━━ RECORDS FOR THE EXERCISE ━━

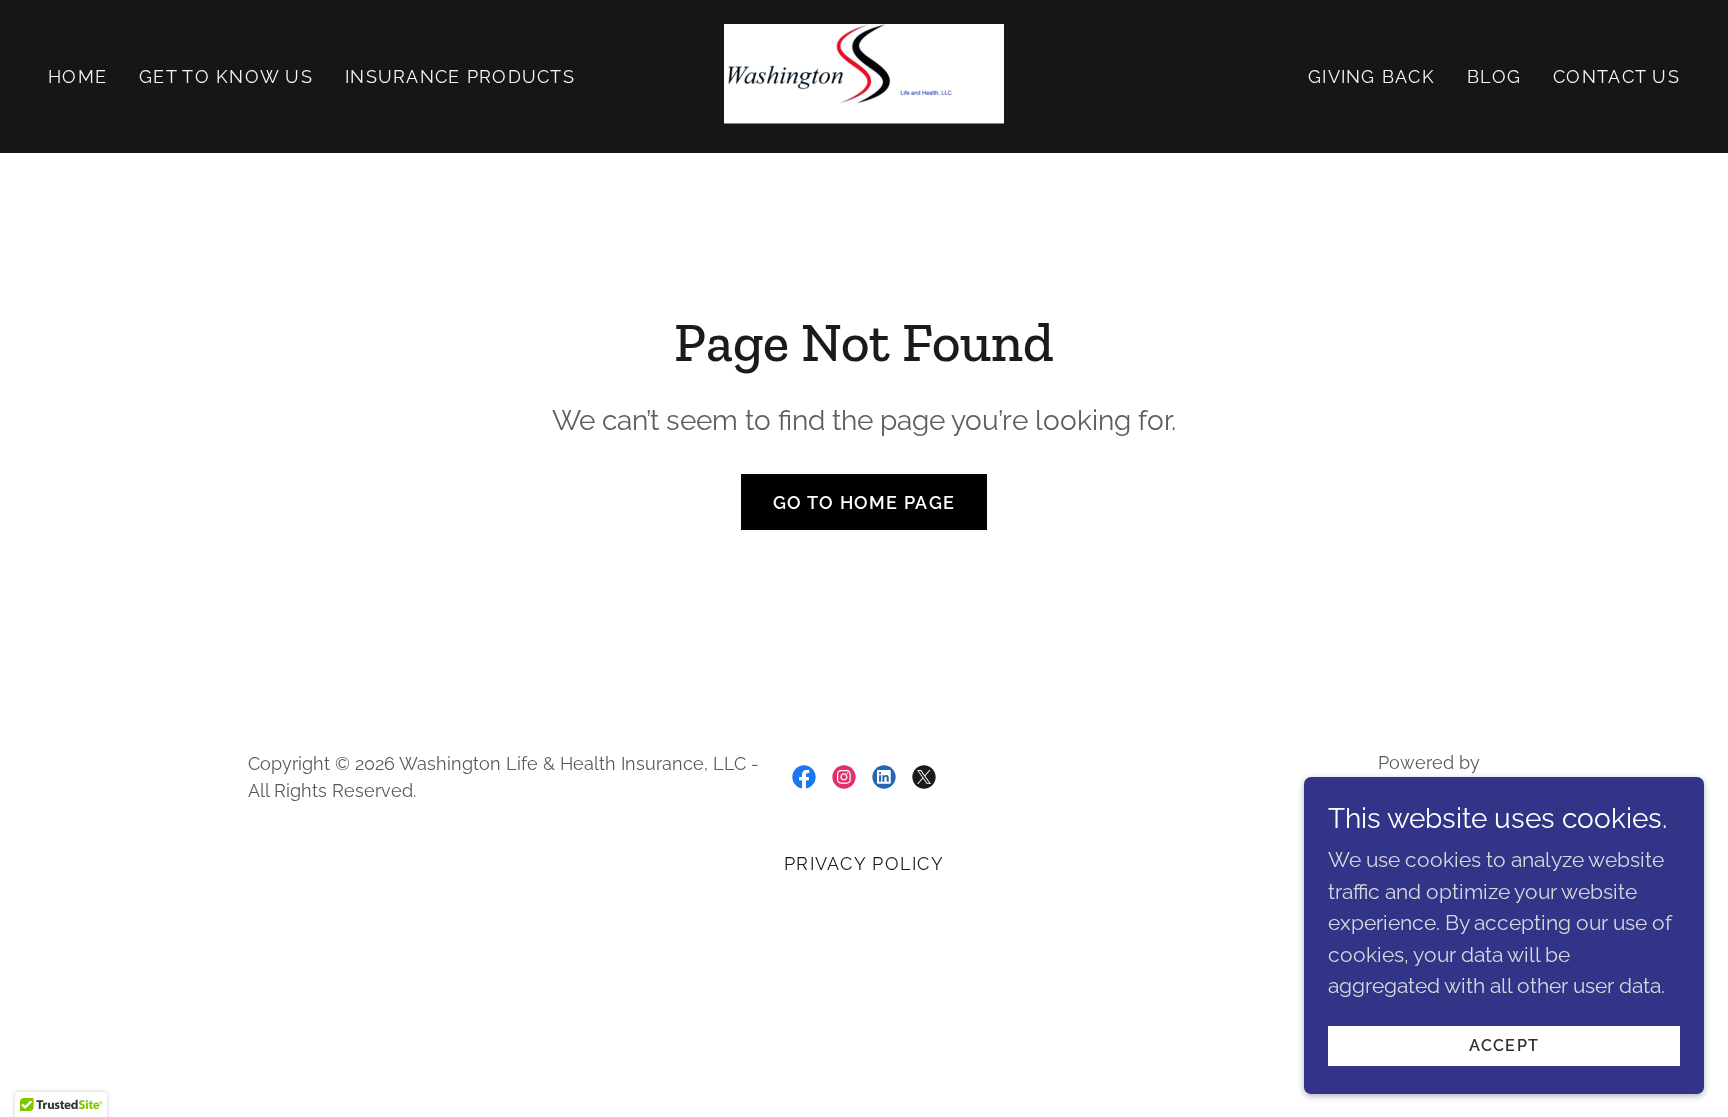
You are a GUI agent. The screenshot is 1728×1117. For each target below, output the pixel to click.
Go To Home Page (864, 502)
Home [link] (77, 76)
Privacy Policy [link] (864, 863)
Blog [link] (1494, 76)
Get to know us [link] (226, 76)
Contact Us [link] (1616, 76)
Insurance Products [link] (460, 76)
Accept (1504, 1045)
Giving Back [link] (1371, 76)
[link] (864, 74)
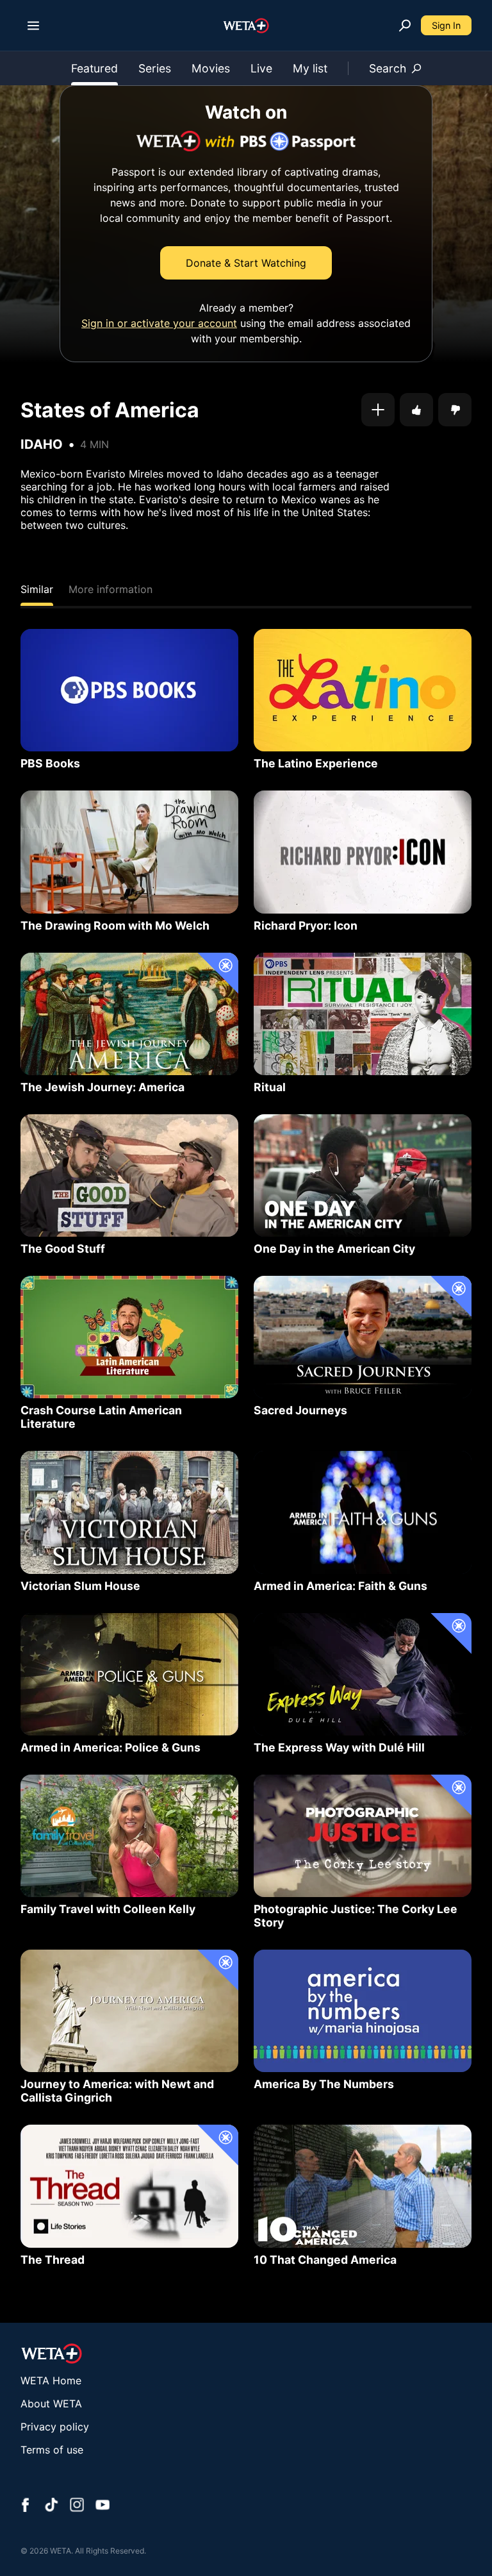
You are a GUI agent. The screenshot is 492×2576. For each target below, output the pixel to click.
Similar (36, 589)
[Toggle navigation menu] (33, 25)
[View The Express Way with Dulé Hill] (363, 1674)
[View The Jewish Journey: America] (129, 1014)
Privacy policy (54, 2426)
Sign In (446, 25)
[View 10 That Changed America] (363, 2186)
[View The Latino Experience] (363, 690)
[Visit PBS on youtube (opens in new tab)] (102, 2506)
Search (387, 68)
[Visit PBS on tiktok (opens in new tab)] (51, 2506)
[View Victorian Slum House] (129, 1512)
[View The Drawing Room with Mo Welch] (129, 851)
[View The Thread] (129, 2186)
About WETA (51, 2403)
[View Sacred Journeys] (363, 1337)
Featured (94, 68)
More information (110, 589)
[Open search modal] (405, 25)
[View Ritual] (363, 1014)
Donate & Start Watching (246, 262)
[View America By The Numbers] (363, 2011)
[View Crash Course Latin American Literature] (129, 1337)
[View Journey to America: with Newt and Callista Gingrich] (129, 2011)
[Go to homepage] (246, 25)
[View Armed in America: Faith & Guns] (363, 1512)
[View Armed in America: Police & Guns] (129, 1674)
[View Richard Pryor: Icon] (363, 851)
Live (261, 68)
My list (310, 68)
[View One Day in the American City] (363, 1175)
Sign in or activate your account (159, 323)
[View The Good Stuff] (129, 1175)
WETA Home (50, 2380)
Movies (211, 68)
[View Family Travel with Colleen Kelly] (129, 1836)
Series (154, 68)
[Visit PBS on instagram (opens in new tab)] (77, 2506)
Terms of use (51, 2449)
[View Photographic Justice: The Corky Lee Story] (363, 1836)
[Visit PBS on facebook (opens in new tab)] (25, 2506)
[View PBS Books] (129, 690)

━━━
━━ RECORDS FOR THE EXERCISE ━━

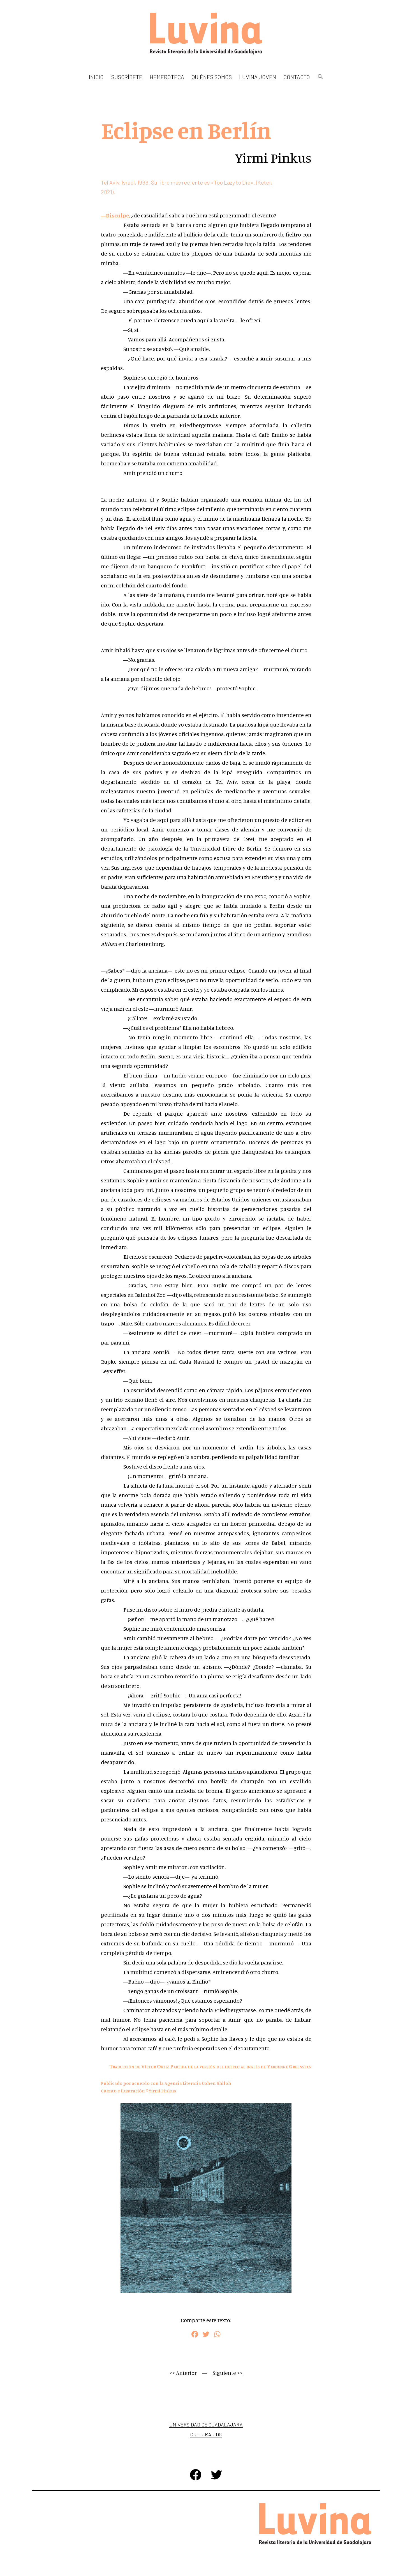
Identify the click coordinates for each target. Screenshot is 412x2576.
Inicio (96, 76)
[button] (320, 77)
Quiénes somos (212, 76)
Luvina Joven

━━━

• _REQUIRED WORK_
Scan the lines above for the word "pixel". Return each one that has it.

• _SOLUTION FOR THIS PROBLEM_
You are a GUI agent. The screenshot is 1728×1117. For each target below, output the pixel to click.
You are a GUI agent. The screenshot is 492×2576. For each target below, output the pixel to click.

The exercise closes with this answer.